━━━ STUDY MATERIAL

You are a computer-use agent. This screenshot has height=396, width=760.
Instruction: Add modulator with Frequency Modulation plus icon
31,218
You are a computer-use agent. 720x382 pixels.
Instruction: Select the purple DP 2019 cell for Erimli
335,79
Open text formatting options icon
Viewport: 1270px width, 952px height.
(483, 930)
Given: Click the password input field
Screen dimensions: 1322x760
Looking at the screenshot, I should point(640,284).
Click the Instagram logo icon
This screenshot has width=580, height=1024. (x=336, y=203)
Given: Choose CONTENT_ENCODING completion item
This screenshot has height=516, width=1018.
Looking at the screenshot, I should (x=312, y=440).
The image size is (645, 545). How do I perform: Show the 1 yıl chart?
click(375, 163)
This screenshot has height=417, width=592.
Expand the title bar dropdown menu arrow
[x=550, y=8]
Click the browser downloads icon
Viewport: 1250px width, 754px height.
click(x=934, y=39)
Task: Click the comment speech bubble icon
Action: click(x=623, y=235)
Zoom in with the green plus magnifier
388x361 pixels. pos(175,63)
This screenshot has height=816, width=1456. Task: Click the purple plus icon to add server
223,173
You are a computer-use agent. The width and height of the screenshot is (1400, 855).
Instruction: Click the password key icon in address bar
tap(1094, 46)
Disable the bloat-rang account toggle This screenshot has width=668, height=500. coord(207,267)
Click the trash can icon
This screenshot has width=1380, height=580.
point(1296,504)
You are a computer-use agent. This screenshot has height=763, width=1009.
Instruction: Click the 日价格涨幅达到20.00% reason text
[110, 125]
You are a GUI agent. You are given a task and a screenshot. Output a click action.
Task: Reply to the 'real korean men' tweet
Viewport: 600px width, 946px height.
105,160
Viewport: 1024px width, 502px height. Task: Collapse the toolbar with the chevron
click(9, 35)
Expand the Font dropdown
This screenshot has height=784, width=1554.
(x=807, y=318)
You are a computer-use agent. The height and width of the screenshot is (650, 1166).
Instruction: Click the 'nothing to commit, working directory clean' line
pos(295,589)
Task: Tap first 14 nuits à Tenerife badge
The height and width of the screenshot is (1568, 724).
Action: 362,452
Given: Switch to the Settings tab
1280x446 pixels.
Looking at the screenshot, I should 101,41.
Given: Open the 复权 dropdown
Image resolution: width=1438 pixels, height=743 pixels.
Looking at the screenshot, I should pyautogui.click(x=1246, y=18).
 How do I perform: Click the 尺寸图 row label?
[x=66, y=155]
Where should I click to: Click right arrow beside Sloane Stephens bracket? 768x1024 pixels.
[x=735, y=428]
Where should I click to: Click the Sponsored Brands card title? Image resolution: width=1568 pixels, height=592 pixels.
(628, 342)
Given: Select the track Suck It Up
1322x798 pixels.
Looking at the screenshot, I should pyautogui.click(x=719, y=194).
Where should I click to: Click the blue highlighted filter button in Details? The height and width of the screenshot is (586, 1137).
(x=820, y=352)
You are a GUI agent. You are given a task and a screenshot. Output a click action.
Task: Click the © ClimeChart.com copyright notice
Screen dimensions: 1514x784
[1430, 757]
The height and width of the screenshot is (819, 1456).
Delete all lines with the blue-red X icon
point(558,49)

━━━━━━

=== DIRECTIONS ===
Using the entries above, give again each line from the one containing "Instruction: Click the 'nothing" through the last line, exactly and only those.

=== EXERCISE ANSWER ===
Instruction: Click the 'nothing to commit, working directory clean' line
pos(295,589)
Task: Tap first 14 nuits à Tenerife badge
The height and width of the screenshot is (1568, 724).
Action: 362,452
Given: Switch to the Settings tab
1280x446 pixels.
Looking at the screenshot, I should 101,41.
Given: Open the 复权 dropdown
Image resolution: width=1438 pixels, height=743 pixels.
Looking at the screenshot, I should pyautogui.click(x=1246, y=18).
 How do I perform: Click the 尺寸图 row label?
[x=66, y=155]
Where should I click to: Click right arrow beside Sloane Stephens bracket? 768x1024 pixels.
[x=735, y=428]
Where should I click to: Click the Sponsored Brands card title? Image resolution: width=1568 pixels, height=592 pixels.
(628, 342)
Given: Select the track Suck It Up
1322x798 pixels.
Looking at the screenshot, I should pyautogui.click(x=719, y=194).
Where should I click to: Click the blue highlighted filter button in Details? The height and width of the screenshot is (586, 1137).
(x=820, y=352)
You are a GUI agent. You are given a task and a screenshot. Output a click action.
Task: Click the © ClimeChart.com copyright notice
Screen dimensions: 1514x784
[1430, 757]
The height and width of the screenshot is (819, 1456).
Delete all lines with the blue-red X icon
point(558,49)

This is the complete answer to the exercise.